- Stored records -
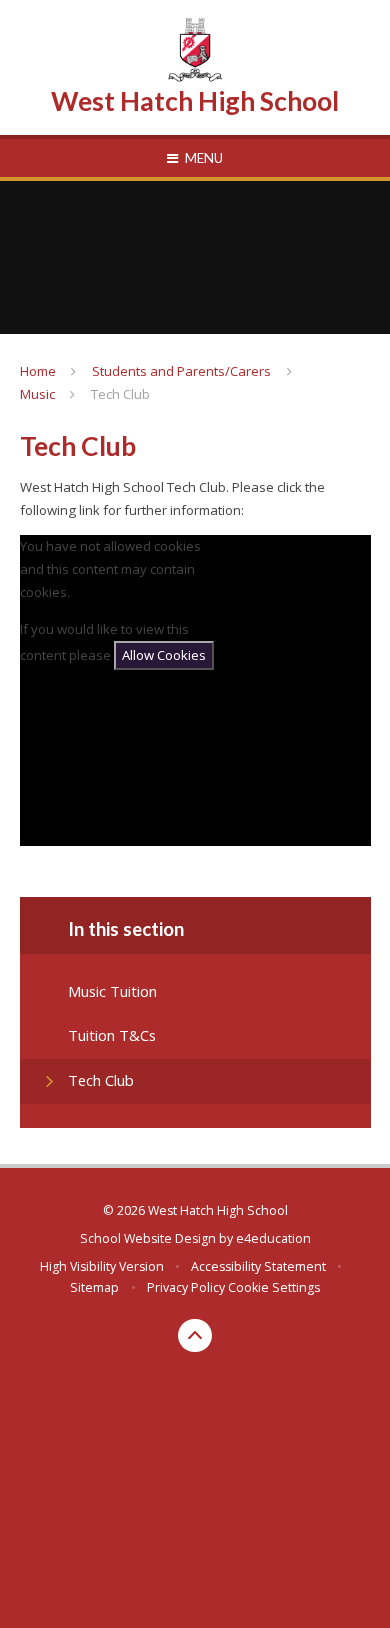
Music (37, 394)
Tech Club (120, 394)
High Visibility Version (102, 1266)
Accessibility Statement (258, 1266)
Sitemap (94, 1287)
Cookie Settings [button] (274, 1287)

- WORK TO COMPLETE -
Output every record above word for word, omitting any pictures they contain.

- TASK RESPONSE -
Music (37, 394)
Tech Club (120, 394)
High Visibility Version (102, 1266)
Accessibility Statement (258, 1266)
Sitemap (94, 1287)
Cookie Settings [button] (274, 1287)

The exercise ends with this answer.